(Description of the task) Show all lines of the entries in which the word "Switch" is found.

(Exercise material)
..........

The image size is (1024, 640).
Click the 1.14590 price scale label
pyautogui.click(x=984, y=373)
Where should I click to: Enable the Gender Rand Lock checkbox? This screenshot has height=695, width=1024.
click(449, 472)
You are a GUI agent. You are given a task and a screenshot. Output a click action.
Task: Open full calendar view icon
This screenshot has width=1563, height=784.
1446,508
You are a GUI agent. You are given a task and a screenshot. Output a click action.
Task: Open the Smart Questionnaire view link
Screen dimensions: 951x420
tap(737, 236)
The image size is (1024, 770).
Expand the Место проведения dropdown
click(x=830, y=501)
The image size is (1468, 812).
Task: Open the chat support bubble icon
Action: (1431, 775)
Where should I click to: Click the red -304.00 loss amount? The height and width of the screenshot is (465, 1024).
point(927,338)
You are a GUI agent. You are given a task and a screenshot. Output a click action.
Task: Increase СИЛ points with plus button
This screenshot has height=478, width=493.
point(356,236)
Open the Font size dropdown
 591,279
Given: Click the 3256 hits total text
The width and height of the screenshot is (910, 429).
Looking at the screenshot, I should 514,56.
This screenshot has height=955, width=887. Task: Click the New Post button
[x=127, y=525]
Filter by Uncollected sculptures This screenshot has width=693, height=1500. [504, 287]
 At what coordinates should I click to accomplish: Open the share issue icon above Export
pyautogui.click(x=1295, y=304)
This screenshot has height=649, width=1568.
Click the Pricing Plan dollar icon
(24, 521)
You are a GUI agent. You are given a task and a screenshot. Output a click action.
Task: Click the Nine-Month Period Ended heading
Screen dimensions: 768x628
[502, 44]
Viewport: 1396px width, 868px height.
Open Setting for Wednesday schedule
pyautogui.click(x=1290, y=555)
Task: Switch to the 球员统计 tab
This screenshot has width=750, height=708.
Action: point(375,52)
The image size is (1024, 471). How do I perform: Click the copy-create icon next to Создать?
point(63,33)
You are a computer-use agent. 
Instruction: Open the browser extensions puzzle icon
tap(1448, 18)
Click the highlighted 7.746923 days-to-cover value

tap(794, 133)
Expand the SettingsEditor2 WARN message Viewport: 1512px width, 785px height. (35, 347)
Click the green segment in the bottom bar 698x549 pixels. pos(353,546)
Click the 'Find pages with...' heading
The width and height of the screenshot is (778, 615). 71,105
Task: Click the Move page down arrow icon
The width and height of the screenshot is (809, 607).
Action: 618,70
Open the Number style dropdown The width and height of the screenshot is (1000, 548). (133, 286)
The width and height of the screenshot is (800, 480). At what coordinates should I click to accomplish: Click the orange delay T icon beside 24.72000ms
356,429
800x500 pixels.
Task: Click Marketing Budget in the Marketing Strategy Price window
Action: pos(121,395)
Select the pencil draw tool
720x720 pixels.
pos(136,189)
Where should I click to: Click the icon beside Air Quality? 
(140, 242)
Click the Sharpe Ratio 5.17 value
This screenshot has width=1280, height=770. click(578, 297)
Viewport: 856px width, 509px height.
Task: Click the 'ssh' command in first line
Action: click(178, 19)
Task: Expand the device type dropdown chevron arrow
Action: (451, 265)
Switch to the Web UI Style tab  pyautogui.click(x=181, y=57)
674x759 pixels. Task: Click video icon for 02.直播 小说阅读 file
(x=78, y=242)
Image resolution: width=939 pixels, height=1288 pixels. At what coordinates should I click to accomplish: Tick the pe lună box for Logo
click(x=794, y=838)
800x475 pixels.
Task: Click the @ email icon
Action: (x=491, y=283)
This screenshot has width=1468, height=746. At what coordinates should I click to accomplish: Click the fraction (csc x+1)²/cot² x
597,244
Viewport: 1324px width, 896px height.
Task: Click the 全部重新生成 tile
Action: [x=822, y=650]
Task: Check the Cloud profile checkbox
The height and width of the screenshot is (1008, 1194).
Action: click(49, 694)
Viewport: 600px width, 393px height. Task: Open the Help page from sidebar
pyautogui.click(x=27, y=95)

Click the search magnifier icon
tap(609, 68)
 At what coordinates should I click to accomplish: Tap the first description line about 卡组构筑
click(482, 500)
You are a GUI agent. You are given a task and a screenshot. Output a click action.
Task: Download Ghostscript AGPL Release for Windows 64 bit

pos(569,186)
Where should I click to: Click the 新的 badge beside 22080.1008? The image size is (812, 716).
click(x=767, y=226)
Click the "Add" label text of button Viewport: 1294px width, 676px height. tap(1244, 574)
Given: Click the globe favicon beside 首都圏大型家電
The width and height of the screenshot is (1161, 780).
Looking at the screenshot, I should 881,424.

..........

(Answer area)
Task: Switch to the 球员统计 tab
Switch to the Web UI Style tab  pyautogui.click(x=181, y=57)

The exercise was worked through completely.